I designed Towers as a minimal strategy game for two players. It consists of a minimal ruleset, takes only a few minutes to play, but has complex dynamics and requires quite a bit of thinking to play.
All ages can play
You already have the game board and pieces
Check out the body language (of those chairs!)
Setup
You need 36 towers, stackable game pieces, in two sets of 18. For example, you could use
Lego or Duplo bricks,
(MB's) Connect Four pieces,
poker chips,
game pieces from other stacking games, like DVONN,
checkers pieces (not enough in one set ...),
coins of two colors (not easy to play/count),
... you sure have an idea now
Towers is played on a square 6x6 grid, for example use
paper & pencil,
part of a chess board,
...
To start, the towers are placed in a checkers pattern on the grid and the players decide who begins.
One rule
Each turn, a player stacks one of his towers on a neighboring tower, but only if the targetted tower is smaller or of equal height.
Each of two players controls towers of one color. A tower is controlled by a player if his color is on top.
A turn in the game consists of moving a tower to one of its (max) 4 directly neighboring spots on the grid. The attacking tower is stacked on top of the attacked tower. A move is legal when the attacked tower is at most as high as the attacking tower. A tower may move to an empty neighboring spot.
For example ...
The yellow player stacks a tower on top of the neighboring tower.
A tower is always moved as a whole. A tower may move to an empty spot.
A tower can only conquer a neighboring tower when this neighbor is smaller or equal in size. A player is allowed to conquer and merge his own towers.
It is illegal to move a tower on top of a bigger tower, independent of who is in control.
Goal
The goal of the game is to gain control over as many game pieces as possible.
The game ends when it appears that no more towers can merge in a finite number of rounds.
If both players end having one tower, the player with the highest tower wins.
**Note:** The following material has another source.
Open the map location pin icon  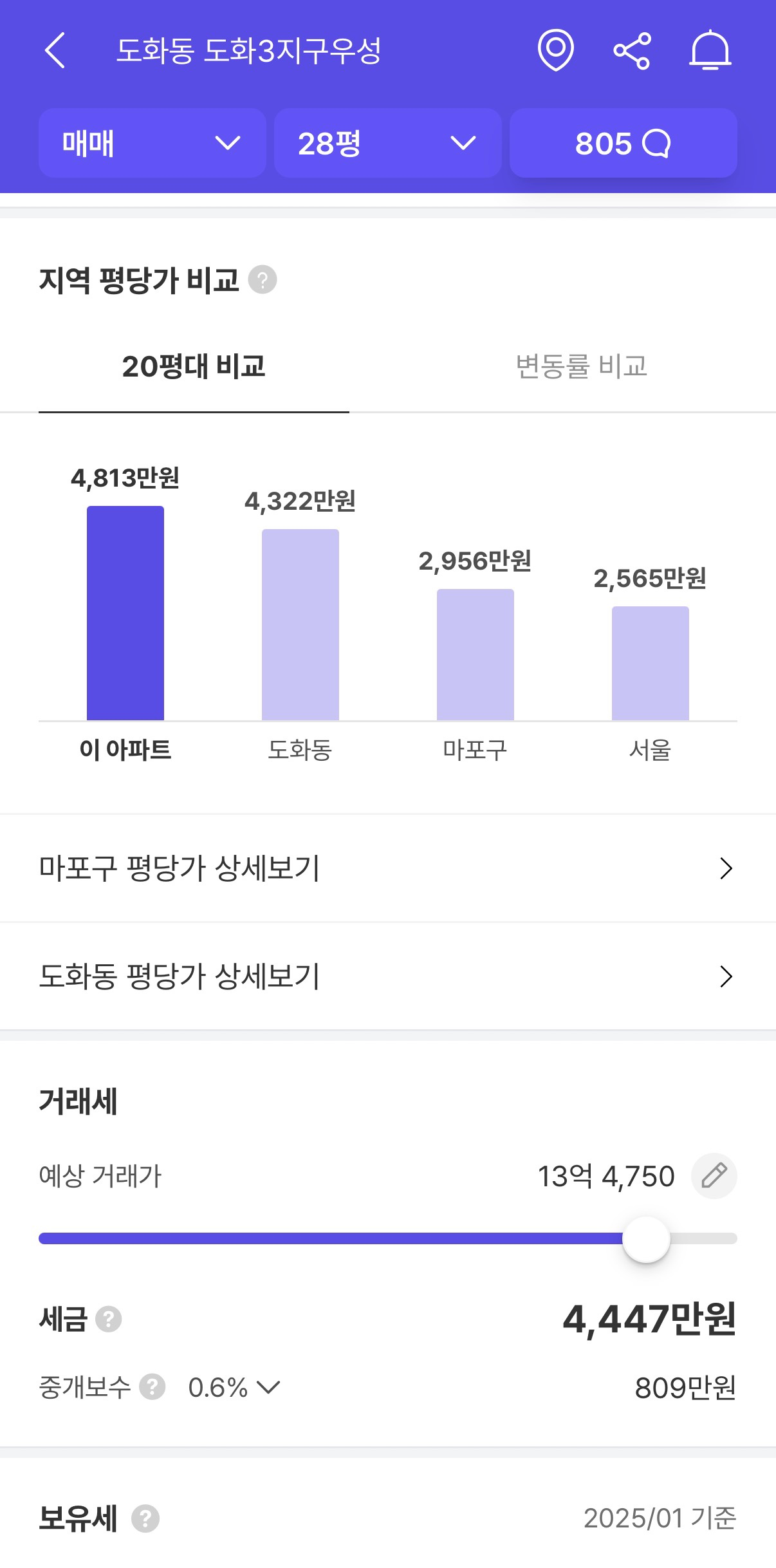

If the remaining towers are tied, the game ends in a draw.
If one player can gain control over all towers, he wins.
A draw may also occur when it appears that no player can win. Players may agree on a draw at all times in the game.
Example of a draw: One player, who controls a tower of 16 pieces, may keep the other player from merging his two smaller towers by endlessly moving in between these two towers.
Variants
Towers can split up and move part of their top pieces to a neighboring position. The player must maintain the order of stacked pieces, the top piece of each tower determines its controller. The number of moved pieces must be equal or more than the target position. This may be helpful to corner small enemy towers with one large tower.
Randomized setup of the board.
Setting up the board is a game phase of its own, where players take turn to put their game pieces on the board. (similar to DVONN)
What happens on differently sized boards? 8x8? 5x5 or 7x7? (in case of uneven pieces, the player with least number of pieces opens the game) Hexagonal?
Multi-player games? How do the strategies change?
Competition: The players play consecutive games, alternating who starts the first turn. The winner and loser get as many points as the number of game pieces they control. In the case of a draw, both players get 18 points. When at least one player reaches at least 100 points, the player with the most points wins. If there's a tie, more games follow until one player wins.
Challenge
Can someone crack a winning strategy?
Is there a beginner's advantage?
What is a good opening strategy? From the middle, from the sides, distributed ...?
How soon do you start taking over your own towers?
How do you dominate territories? How do you rescue towers from dominated territories? How and when do you collect territories? How do you avoid to move into unwanted corners when collecting territories?
How do you get in control of the other player's moves? How do you keep control?
How do you avoid, engage or force "forking" situations where one large tower moves in between two enemies?
How many large towers do you build and where should they be? In the center?
Is it possible to dominate the game by moving only one tower to keep a majority of game pieces under control? Or can that strategy be countered by opening gaps around the large tower?
How do you plan a successful build phase to enter the endgame?